Now publishers are even going after public libraries. They want libraries to pay them a fee every time you check out a book. These executives and their lawyers are trying to bilk us for more money. It has nothing to do with authors earning more. It's just greed. Our public libraries are a cultural institution, providing us with knowledge. Libraries are a book Napster. You can check out a book for free, of course it's paid for by taxes, but that's a small amount, you return it, then someone else can check it out and read it. You don't have to buy a book to read it. If you own a book you can loan it out or give it to someone. You can reread it as many times as you like without paying. But publishers don't want us to do that anymore. It's the same way with music. You can copy your LPs, cassettes and CDs or loan them, but publishers want to stop that. There was a tradeoff in that an additional tax was added to blank cassettes to pay the recording industry for your privilege of copying music, but what if you didn't copy copyrighted music? You were unfairly charged. Traditionally, books were difficult to copy; it would cost more than buying a new one. It still is, but digital processing has changed that condition for most other media.

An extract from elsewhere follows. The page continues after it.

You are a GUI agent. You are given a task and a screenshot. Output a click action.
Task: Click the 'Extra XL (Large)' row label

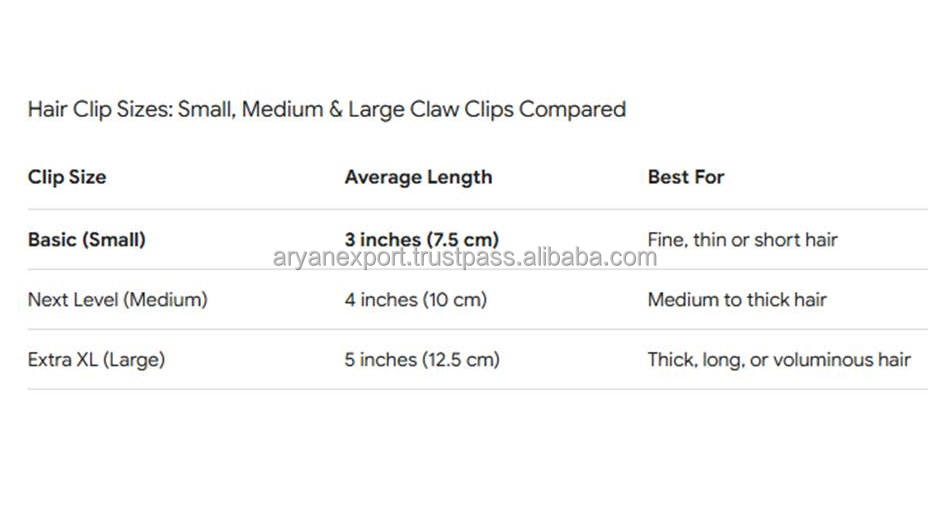96,359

Publishers only package and distribute works; they don't create. Copyright protects this format and gives recognition to the creator. Most of the price of a work is in the packaging and distribution. Publishers rightly want their packages protected. That's OK, but what happens when they cease publication? Can you buy a copy? No. Perhaps you can borrow it from a library. Should publishers be allowed to withhold works from the people? I think not. The law should be that when a publisher ceases publication of a work it becomes public domain. That is in the spirit of the original copyright law.

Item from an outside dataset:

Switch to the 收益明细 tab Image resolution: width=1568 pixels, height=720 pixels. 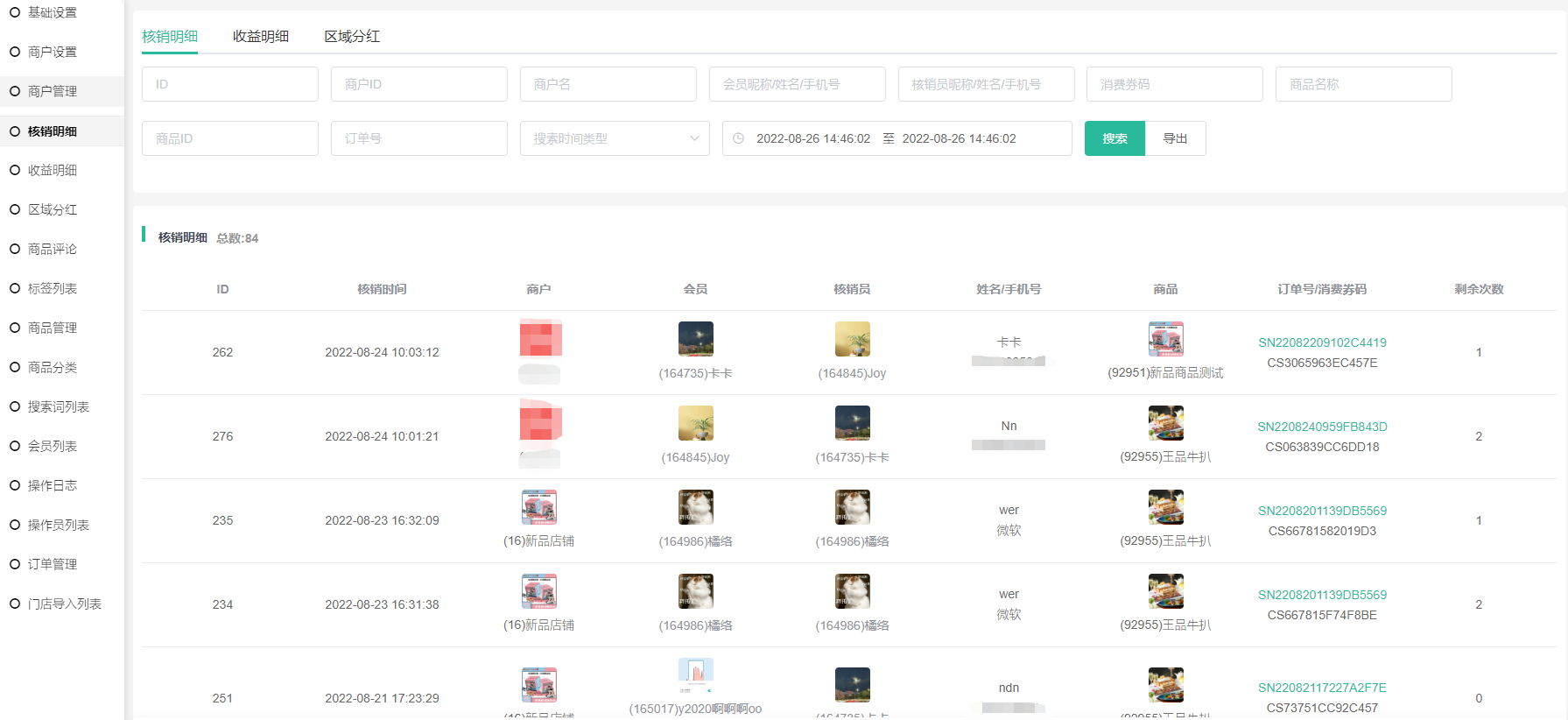click(x=260, y=36)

Should a method that can break copyright or encryption be declared illegal when it also has legal uses? Mp3, file sharing and other copying methods have legal uses and should not be restricted, but the recording industry wants them secured or eliminated because of the potential loss of revenue, depriving us of our rights. The people should have more rights than an industry or any special interest. (see Skylarov case)

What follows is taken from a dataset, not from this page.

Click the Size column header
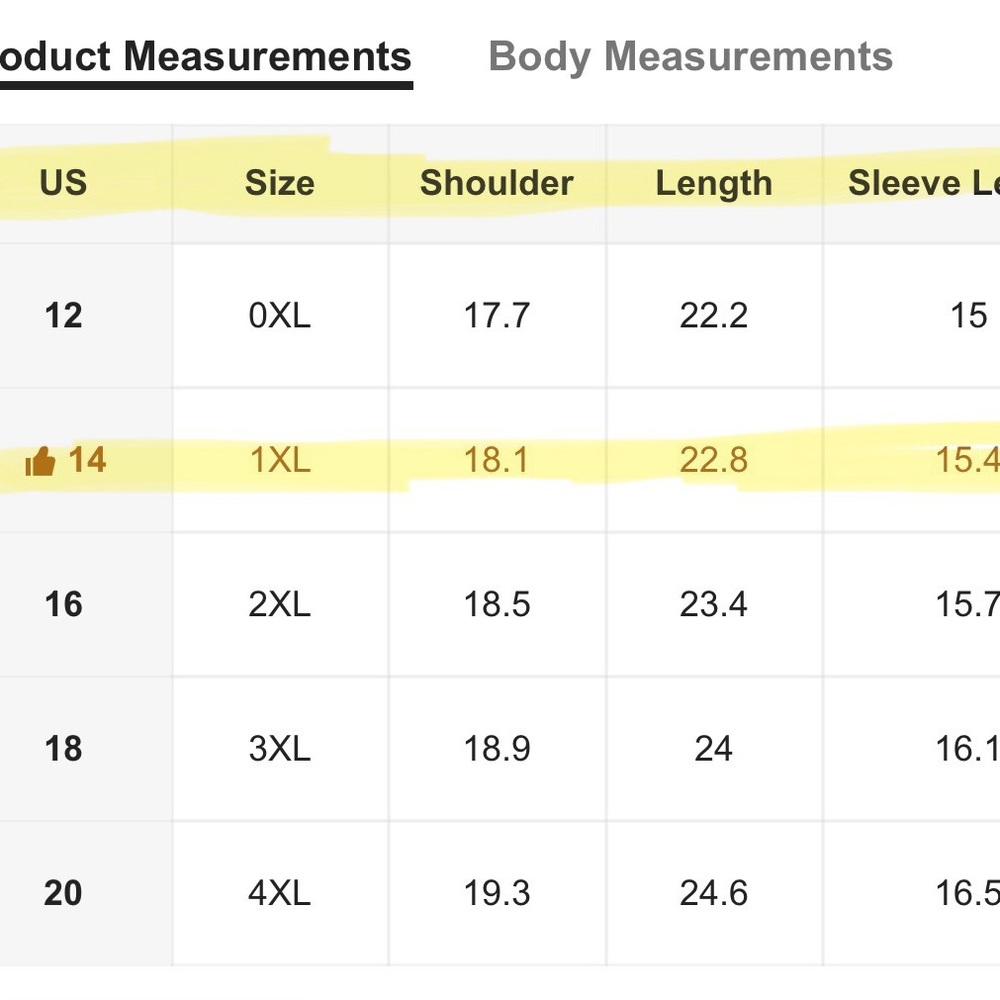The width and height of the screenshot is (1000, 1000). point(280,183)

Nor should a program that can break encryption and decode proprietary information be itself declared illegal when it also has legitimate uses. That is a violation of freedom of speech. We don't declare guns illegal just because they can be used to illegally kill people, but they can also be used for good purposes.


Then there's a problem with trademarks. Why should anyone be allowed to trademark commonly used words and phrases that have been part of the language? This is hijacking our language for commercial gain. Shouldn't trademarks only be neonyms or new phrases?


Eventually, memorable literary phrases, advertising slogans, images and songs, even trademarked brand names, etc., become such a popular part of the public consciousness that they become common property regardless of legal ownership. The people appropriate what is good and no amount of laws can prevent it. This is the weakness in the rationale of intellectual property laws.


Patent Excesses


Patenting existing genes and other natural things is the most immoral decision in law. Patents were supposed to cover only human-created things, not discoveries that already exist in nature. I don't understand why you aren't mad that previously existing genes can be patented by others, including your own! But most of you probably don't know that. Once something has been in the public domain it cannot be appropriated for private ownership. Because your DNA is unique we should consider making law that confers legal ownership of your DNA exclusively to you. Then, you could sell it to the highest bidder.